**EXERCISE INSTRUCTIONS:**
Please print every record that follows, keeping each one exactly as it is.

Stored records:
•••
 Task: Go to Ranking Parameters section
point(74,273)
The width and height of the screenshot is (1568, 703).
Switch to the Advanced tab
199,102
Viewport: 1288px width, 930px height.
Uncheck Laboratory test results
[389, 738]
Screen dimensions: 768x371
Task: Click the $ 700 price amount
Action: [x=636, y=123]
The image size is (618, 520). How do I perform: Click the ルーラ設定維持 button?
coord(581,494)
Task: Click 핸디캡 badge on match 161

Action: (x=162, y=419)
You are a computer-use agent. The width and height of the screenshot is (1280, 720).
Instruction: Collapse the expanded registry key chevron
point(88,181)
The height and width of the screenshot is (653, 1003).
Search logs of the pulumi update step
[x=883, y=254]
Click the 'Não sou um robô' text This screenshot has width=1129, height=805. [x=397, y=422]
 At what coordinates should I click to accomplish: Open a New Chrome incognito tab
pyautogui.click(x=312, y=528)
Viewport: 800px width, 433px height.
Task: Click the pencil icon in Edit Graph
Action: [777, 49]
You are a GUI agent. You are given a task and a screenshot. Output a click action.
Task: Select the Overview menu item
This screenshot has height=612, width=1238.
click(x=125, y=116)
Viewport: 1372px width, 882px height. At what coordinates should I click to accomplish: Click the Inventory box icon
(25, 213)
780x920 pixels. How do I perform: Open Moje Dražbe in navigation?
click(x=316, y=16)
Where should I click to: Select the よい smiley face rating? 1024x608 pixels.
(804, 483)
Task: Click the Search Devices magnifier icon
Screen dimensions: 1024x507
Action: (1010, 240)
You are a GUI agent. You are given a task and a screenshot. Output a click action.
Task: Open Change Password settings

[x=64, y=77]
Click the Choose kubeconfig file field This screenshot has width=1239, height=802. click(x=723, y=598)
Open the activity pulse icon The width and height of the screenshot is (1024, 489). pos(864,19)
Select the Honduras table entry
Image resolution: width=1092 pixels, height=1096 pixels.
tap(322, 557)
•••
**RESPONSE AREA:**
 Task: Go to Ranking Parameters section
point(74,273)
The width and height of the screenshot is (1568, 703).
Switch to the Advanced tab
199,102
Viewport: 1288px width, 930px height.
Uncheck Laboratory test results
[389, 738]
Screen dimensions: 768x371
Task: Click the $ 700 price amount
Action: [x=636, y=123]
The image size is (618, 520). How do I perform: Click the ルーラ設定維持 button?
coord(581,494)
Task: Click 핸디캡 badge on match 161

Action: (x=162, y=419)
You are a computer-use agent. The width and height of the screenshot is (1280, 720).
Instruction: Collapse the expanded registry key chevron
point(88,181)
The height and width of the screenshot is (653, 1003).
Search logs of the pulumi update step
[x=883, y=254]
Click the 'Não sou um robô' text This screenshot has width=1129, height=805. [x=397, y=422]
 At what coordinates should I click to accomplish: Open a New Chrome incognito tab
pyautogui.click(x=312, y=528)
Viewport: 800px width, 433px height.
Task: Click the pencil icon in Edit Graph
Action: [777, 49]
You are a GUI agent. You are given a task and a screenshot. Output a click action.
Task: Select the Overview menu item
This screenshot has height=612, width=1238.
click(x=125, y=116)
Viewport: 1372px width, 882px height. At what coordinates should I click to accomplish: Click the Inventory box icon
(25, 213)
780x920 pixels. How do I perform: Open Moje Dražbe in navigation?
click(x=316, y=16)
Where should I click to: Select the よい smiley face rating? 1024x608 pixels.
(804, 483)
Task: Click the Search Devices magnifier icon
Screen dimensions: 1024x507
Action: (1010, 240)
You are a GUI agent. You are given a task and a screenshot. Output a click action.
Task: Open Change Password settings

[x=64, y=77]
Click the Choose kubeconfig file field This screenshot has width=1239, height=802. click(x=723, y=598)
Open the activity pulse icon The width and height of the screenshot is (1024, 489). pos(864,19)
Select the Honduras table entry
Image resolution: width=1092 pixels, height=1096 pixels.
tap(322, 557)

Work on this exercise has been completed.